The reason sharedrops that "simulate mining" work is because all of the early adopters etc are miners. Most of the die-hard types sitting on forums have at least dabbled in mining and believe it to be "fair". There is nothing special about mining that sells a distribution except the existing adopters have mentally bought in.
They've put their capital into mining equipment so now they're a middle man selling hashes and taking the profits and paying the electricity providers. This is not much different from paying for shares directly, people just need to have it explained to them.
Mining is also labor intensive so it keeps large capital from showing up and just buying in. This is probably the one biggest thing people need to avoid in the longrun, the perception that the guy with the most money at the start ends with the most money. Lots will disagree with it, but this is probably the biggest perception at play when people don't like POS. An "unfair" distribution. Mining is only marginally more fair because it requires labor to set it up.

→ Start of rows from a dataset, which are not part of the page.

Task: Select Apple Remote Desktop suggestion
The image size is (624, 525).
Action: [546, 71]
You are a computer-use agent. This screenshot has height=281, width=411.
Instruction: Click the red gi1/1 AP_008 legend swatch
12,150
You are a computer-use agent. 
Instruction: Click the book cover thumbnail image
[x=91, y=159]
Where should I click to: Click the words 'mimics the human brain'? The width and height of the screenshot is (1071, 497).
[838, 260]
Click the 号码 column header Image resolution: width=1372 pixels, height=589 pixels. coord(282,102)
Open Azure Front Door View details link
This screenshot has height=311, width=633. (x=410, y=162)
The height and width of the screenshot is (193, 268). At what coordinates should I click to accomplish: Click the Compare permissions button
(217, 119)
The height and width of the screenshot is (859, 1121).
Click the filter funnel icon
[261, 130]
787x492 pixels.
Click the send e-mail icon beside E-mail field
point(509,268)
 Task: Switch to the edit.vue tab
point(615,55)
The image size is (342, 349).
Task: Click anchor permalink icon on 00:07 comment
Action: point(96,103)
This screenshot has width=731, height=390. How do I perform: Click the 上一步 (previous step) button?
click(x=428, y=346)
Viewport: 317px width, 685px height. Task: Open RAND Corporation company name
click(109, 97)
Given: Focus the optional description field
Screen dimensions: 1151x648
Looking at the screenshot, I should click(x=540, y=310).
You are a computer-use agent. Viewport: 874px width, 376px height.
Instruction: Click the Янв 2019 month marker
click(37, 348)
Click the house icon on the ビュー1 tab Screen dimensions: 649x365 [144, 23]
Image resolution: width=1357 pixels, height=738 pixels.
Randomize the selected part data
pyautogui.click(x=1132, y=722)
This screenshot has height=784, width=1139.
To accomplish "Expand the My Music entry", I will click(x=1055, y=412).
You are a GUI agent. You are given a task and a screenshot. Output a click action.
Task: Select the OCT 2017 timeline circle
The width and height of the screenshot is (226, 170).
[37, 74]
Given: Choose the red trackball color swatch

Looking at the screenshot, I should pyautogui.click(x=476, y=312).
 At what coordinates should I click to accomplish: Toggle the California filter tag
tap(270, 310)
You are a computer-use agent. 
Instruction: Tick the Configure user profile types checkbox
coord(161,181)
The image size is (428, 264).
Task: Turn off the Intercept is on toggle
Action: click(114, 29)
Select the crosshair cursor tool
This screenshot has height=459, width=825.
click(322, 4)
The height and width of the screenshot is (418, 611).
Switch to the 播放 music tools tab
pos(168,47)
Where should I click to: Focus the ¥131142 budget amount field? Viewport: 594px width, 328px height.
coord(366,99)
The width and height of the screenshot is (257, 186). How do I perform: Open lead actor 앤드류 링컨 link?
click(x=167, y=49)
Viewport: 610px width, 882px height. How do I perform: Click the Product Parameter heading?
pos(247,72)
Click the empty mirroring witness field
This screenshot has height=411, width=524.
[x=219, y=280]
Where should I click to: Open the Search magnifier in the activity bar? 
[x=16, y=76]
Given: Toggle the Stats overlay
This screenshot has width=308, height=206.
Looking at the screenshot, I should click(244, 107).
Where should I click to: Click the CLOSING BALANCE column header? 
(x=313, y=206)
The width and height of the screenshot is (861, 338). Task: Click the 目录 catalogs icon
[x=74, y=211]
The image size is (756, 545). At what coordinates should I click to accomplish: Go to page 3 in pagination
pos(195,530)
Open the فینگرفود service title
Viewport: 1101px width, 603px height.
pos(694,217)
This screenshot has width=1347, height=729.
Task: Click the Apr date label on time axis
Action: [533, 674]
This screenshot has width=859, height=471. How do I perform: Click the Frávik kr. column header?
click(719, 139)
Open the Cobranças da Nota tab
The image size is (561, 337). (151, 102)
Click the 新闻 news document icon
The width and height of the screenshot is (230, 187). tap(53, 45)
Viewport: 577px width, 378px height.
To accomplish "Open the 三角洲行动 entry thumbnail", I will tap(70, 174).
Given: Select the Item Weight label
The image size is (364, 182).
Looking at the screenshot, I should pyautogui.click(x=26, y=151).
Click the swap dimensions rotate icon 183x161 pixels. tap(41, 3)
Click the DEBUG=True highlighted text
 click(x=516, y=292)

The point is to attract interest from miners and bring them into the Bitshares ecosystem. I think this is a good way to do that.
Depending on the hashing algorithm or kind of mining some people might think they'll have more advantages. They'll spend more of their hashing power in the Bitshares ecosystem which is good. There will be plenty of new coins which are ASIC resistant at least for a while and people will mine them (also some coins will be for storage, bandwidth, etc).
Long term you can replace mining with any number of serious games which are based on attention. Viewing advertisements could be proof the person is interested and generate enough revenue if we wanted it set up like that. The point is that the sharedrop or faucet has to be based on proof of interest, the serious game (ritual) doesn't matter too much as long as it's not so trivial that a bot can do it or that it can be gamed.
So think of the serious game as just the game people play to show interest and participation. Some people are expert miners so they know that game but an ASIC miner will not have an advantage over a storage miner. There will be many different kinds of mining and that diversity for a while will keep it fair enough until we reach a point where the industry matures or it gets centralized.
This is worth further discussion because I basically agree with you on the "pay-to-win" problem. Newcomers will not think it's fair unless new serious games are continuously devised.